Most of our group went on the tour, so we got our own private raft with our own guide. The river was full of class 3 and 4 rapids, and with all the rain they have been getting down here the last couple weeks, they were really strong class 3 and 4. We went the entire time without any real accidents, though on the ride up they scare you about all the things that could go wrong and how to get rescued in emergency situations (they tell you this right before you sign your life away on the little waiver they give you). At one point we were going over a huge wave in a class 4 rapid and one of my fellow rafters jacked my chin which put a lot of pressure on my TMJ (temperomandibular joint--sorry, I now know the name and feel I should show that bit of information off) and now I can't bit down all the way because it hurts. I don't think I caused any real damage other that some mild inflammation of the joint--which does hurt quite a bit, but the way.

I was really proud of haley on the river. She paddled hard the whole time and when we were done four hours later, she wanted to keep going for another couple hours (everyone else including me was quite tired at this point). She even fell out of the raft at one point, but then we were all standing up with our hands interlocked in a circle as we went down a class 2 rapid. It just so happened that the way our boat turned that we all kind of pushed her and Chris (from switzerland) into the water. Don't worry, though, I rescued her quite swiftly. I also "rescued" a couple other girls in our group and when you pull them in you are put into a rather compromising position with the said person laying on top of you. It could potentially be awkward. Oh, and just to have a little extra fun, we went down one of the class 3's backwards (on purpose--some other groups repeatedly did it on accident) and then we also did another class 3 while closing our eyes. Our river guide, Diego, was really good and recently went to the rafting world cup in Ecuador (I don't know if he placed in any category, but impressive nonetheless). It was all a blast.

Oh, and it did have a light rain the entire time which both kept us really cool and enriched the already saturated green lining the canyon walls. There were so many vistas of canyon wall with clouds rising from the rain forests floor. Then there were over a dozen waterfalls along the river, some falling from over a hundred feet up. We joked that if we were to die on the river that we not realize it because we were already in heaven (unless some of us end up in hell, then we might notice a change in scenery). The only part that bugged me about the trip was that I was unable to carry my camera with me on the journey because of all the water.

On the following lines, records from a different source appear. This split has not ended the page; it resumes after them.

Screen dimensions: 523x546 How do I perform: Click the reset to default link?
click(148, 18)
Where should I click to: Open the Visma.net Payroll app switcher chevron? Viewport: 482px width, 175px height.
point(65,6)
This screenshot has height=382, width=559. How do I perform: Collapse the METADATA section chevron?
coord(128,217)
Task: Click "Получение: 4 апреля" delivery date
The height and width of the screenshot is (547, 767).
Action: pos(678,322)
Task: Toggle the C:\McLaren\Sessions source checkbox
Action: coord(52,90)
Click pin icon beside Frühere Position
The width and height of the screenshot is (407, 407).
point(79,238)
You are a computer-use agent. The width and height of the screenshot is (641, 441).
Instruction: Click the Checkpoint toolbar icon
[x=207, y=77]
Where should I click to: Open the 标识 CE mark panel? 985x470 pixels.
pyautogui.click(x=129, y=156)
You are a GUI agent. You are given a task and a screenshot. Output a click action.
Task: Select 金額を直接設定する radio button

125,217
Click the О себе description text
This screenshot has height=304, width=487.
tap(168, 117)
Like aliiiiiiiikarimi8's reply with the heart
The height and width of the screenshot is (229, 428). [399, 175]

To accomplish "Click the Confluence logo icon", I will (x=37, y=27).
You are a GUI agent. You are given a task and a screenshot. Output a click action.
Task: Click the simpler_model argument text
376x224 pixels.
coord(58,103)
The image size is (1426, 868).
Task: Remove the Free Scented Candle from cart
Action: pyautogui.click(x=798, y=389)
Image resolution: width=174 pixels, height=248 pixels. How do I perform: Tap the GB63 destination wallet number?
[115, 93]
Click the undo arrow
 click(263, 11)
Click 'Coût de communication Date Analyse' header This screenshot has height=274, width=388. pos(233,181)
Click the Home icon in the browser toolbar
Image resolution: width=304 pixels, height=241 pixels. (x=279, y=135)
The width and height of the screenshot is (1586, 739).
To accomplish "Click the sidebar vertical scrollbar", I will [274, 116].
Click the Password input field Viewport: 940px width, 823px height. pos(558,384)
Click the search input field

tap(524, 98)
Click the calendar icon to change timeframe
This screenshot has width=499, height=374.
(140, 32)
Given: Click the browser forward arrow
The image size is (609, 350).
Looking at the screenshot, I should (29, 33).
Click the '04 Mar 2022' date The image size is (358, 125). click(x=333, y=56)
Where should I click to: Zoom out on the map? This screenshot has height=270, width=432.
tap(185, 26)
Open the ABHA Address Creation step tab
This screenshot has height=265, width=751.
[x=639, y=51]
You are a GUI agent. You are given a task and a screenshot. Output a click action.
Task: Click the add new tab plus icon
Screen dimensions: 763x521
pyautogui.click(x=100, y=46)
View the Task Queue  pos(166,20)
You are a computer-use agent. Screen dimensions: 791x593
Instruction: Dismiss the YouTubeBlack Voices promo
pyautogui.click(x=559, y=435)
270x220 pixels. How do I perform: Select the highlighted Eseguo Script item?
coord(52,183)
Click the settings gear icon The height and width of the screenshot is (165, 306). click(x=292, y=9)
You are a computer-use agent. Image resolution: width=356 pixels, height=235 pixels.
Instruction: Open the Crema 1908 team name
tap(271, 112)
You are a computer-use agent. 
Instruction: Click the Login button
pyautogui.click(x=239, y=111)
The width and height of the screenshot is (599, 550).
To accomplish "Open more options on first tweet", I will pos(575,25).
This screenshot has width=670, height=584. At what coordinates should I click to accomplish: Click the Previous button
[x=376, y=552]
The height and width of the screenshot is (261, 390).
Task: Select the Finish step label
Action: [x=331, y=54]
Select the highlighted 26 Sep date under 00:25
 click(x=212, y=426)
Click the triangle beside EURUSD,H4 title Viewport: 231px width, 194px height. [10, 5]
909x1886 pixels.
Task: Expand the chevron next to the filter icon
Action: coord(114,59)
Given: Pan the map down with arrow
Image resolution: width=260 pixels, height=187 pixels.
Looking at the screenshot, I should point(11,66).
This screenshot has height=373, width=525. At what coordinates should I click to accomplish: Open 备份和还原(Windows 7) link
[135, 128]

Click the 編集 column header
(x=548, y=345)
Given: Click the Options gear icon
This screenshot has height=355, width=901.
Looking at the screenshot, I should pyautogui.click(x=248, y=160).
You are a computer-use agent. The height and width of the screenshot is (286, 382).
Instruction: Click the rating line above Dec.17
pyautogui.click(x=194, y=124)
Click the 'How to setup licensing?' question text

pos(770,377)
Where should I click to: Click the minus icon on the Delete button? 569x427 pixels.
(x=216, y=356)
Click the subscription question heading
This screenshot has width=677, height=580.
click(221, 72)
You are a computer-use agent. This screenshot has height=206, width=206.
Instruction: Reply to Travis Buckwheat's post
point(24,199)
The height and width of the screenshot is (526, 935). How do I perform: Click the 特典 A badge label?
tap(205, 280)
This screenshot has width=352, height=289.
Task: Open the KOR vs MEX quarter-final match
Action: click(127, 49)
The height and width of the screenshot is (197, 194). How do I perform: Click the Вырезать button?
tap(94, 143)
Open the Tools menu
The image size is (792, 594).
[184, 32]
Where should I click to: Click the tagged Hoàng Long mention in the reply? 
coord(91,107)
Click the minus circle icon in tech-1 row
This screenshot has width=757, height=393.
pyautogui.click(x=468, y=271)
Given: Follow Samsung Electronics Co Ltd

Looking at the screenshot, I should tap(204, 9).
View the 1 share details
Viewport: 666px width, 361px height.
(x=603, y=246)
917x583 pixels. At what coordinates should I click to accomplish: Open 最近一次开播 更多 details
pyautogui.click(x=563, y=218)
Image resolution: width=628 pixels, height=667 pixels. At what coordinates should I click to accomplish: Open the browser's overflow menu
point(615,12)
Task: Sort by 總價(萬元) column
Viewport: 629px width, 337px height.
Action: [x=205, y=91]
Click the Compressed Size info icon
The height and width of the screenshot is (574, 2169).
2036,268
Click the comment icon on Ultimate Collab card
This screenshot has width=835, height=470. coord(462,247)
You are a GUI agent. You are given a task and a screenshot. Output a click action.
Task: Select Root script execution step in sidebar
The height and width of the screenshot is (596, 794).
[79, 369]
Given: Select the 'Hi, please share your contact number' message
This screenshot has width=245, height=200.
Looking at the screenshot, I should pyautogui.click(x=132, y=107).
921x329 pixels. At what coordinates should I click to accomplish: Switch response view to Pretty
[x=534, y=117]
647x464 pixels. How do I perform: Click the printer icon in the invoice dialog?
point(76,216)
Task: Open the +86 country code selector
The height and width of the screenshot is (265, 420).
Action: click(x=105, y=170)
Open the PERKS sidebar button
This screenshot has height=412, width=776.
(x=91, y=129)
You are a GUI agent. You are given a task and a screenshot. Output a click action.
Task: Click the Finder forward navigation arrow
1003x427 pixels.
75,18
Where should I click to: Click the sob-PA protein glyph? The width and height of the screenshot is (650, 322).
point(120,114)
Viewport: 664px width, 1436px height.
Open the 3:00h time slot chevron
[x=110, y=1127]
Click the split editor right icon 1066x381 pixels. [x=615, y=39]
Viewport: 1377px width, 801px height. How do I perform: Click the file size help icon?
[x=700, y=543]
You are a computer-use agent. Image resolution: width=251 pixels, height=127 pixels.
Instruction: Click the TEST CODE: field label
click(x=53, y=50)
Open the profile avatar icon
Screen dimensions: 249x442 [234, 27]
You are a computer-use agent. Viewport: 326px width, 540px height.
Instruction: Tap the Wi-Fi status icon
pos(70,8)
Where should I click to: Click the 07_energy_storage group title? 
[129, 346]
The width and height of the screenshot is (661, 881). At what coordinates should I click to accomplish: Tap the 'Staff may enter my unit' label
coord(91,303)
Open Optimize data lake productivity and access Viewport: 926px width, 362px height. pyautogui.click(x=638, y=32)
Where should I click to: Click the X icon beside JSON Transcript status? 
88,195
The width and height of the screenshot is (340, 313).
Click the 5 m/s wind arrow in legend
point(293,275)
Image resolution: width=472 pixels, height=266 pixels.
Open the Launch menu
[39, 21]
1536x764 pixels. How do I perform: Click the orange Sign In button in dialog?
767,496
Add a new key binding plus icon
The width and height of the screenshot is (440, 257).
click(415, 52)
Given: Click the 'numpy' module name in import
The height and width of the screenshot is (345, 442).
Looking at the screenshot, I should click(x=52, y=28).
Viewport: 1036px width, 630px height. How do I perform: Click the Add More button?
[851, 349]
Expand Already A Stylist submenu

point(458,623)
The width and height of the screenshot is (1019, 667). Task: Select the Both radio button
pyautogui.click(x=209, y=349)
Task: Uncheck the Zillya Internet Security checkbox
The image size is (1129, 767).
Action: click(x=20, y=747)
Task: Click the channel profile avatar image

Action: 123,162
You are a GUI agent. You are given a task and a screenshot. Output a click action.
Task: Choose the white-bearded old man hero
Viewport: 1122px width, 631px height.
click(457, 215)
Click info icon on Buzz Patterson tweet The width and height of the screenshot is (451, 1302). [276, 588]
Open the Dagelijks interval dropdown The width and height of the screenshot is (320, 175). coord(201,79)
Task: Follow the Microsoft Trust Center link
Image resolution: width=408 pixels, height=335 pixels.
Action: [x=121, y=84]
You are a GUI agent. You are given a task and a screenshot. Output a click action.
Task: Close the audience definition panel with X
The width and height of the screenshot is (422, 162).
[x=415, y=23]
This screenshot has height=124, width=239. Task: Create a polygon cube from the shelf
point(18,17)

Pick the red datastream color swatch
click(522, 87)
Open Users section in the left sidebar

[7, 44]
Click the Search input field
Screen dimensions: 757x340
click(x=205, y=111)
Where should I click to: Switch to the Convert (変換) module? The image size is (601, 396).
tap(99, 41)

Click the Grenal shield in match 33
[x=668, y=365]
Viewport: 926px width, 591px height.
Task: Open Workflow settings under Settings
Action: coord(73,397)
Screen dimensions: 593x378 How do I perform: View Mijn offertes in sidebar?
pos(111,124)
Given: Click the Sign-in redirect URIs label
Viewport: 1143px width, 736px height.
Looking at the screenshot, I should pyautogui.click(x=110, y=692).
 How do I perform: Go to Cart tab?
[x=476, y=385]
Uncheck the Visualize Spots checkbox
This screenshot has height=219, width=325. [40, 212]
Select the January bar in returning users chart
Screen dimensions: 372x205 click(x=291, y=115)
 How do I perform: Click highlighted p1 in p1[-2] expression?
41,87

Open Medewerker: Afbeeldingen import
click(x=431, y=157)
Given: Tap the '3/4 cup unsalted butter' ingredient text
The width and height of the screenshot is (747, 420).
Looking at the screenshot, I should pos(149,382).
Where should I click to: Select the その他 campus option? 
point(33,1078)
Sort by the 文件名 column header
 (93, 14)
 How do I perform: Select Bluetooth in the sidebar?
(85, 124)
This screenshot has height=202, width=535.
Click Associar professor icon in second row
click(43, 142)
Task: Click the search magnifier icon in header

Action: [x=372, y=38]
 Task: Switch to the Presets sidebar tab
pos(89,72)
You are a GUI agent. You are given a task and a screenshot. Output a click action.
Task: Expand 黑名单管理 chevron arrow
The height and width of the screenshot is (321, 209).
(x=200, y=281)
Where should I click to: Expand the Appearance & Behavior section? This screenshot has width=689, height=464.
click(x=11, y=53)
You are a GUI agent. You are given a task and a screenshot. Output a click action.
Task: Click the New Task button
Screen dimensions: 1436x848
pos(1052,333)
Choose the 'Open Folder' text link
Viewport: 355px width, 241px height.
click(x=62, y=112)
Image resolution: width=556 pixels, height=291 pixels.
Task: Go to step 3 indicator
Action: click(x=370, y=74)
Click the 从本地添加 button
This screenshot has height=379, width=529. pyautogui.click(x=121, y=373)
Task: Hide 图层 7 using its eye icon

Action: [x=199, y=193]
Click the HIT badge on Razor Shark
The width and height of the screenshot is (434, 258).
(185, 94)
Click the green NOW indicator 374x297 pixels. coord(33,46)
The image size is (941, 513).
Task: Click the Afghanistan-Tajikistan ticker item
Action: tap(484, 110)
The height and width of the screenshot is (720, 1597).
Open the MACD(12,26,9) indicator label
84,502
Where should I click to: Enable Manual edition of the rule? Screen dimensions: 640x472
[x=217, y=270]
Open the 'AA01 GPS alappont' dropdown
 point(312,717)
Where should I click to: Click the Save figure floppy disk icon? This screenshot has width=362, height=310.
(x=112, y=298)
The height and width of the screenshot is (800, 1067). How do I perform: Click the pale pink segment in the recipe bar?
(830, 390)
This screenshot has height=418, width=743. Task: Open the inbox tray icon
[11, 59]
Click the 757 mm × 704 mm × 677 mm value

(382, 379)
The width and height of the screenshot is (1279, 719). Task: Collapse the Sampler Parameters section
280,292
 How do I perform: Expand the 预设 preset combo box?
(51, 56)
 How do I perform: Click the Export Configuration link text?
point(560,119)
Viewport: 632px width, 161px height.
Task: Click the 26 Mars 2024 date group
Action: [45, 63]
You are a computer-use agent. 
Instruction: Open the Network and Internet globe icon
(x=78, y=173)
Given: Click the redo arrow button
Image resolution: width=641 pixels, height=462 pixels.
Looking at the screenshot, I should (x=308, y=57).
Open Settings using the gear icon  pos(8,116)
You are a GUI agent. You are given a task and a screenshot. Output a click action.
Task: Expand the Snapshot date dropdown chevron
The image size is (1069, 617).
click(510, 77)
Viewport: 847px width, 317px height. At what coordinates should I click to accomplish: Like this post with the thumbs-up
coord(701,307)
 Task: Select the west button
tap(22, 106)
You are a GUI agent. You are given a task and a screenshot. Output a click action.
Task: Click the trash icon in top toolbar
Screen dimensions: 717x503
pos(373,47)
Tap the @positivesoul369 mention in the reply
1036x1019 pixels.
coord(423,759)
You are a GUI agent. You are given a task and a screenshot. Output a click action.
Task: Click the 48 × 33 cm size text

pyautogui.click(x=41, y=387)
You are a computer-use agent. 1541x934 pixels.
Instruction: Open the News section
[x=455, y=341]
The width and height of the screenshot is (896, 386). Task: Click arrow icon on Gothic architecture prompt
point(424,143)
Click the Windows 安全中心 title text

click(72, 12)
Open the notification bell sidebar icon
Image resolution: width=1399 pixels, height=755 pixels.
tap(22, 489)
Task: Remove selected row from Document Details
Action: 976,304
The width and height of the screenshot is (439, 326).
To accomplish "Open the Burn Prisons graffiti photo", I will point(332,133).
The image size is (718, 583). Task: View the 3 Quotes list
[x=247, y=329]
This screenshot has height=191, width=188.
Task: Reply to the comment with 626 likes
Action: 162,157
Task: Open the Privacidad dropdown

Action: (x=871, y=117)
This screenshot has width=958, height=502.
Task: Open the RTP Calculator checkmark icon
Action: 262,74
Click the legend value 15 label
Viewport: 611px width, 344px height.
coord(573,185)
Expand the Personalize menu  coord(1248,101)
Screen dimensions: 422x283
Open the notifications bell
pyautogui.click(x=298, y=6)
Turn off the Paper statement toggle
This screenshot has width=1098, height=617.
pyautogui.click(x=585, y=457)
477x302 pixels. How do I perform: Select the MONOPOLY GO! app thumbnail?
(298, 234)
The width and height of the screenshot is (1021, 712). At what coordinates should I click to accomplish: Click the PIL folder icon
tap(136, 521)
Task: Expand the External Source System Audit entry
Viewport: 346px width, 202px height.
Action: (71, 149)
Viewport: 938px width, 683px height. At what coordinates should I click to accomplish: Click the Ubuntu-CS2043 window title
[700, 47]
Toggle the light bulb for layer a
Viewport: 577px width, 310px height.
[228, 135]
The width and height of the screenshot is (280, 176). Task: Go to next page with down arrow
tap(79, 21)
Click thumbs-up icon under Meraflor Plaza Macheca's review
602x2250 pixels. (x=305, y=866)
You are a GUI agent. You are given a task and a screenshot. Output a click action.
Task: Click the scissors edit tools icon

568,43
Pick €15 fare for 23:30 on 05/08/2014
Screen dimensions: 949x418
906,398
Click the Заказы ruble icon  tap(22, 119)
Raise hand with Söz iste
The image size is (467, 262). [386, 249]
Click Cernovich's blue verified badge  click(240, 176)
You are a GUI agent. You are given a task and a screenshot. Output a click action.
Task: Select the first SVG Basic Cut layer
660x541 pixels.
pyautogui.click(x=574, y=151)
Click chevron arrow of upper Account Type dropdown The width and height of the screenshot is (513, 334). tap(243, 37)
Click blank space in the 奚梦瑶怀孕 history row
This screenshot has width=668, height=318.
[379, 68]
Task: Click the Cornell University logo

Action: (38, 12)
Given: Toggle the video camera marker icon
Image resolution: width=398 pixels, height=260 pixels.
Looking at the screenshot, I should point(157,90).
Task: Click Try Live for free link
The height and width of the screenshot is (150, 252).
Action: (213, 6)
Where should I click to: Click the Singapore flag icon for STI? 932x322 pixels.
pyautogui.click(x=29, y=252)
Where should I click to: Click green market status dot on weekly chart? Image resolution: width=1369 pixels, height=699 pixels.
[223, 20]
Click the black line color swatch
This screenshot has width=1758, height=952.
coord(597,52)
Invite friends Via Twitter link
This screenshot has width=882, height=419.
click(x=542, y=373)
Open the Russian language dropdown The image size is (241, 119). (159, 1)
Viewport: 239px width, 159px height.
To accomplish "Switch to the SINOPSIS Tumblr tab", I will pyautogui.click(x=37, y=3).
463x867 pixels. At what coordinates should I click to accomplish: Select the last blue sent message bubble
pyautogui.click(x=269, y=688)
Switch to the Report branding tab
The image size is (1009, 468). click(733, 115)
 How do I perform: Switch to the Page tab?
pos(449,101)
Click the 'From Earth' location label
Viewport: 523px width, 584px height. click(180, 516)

One a side note, Haley and I have been listening to these books by Vince Flynn about terrorism and the CIA. They are really intense and hearing all the different stories kind of put me in commando mode where I am constantly on the look out for people that could give us problems (especially after the recent muggings in the area here).

I feel this entry was just a jumbled mess, but I wanted to get some of my impressions down really quick before I forget some of it. If you ever find yourself in Costa Rica, I highly recommend the Pacuare river, you won't be disappointed. It might end up being the highlight of the trip, depending on how Bocas Del Toro goes (I remember it being incredible as well).


Thursday, June 28, 2007
12:31 AM

Ah, Costa Rica. So we are getting back into the Central American spirit now. We had a 4 hour bus ride through the mountains and ended up in the little town of Puerto Viejo de Talamanca. We had previously heard about Puerto Viejo from our previous tour leader from last year. We had asked her if she had any advice on places to go and things to do and she said to avoid this place because it is getting dangerous. Then this morning right before we got on the bus to come here with our group our new leader, Myra, told us of her recent mugging. She was down here about a month ago and got robbed right outside our current hotel. Two teenagers came running up to her shooting off a handgun into the air and demanding all her money. She freely gave up all she had and went straight to the police who did nothing because the boys were minors. In the month since that time, there have been more muggings, including an entire group of travelers. While I don't think we will get mugged ourselves, I am sure to carry as little money as possible, enough to just get by.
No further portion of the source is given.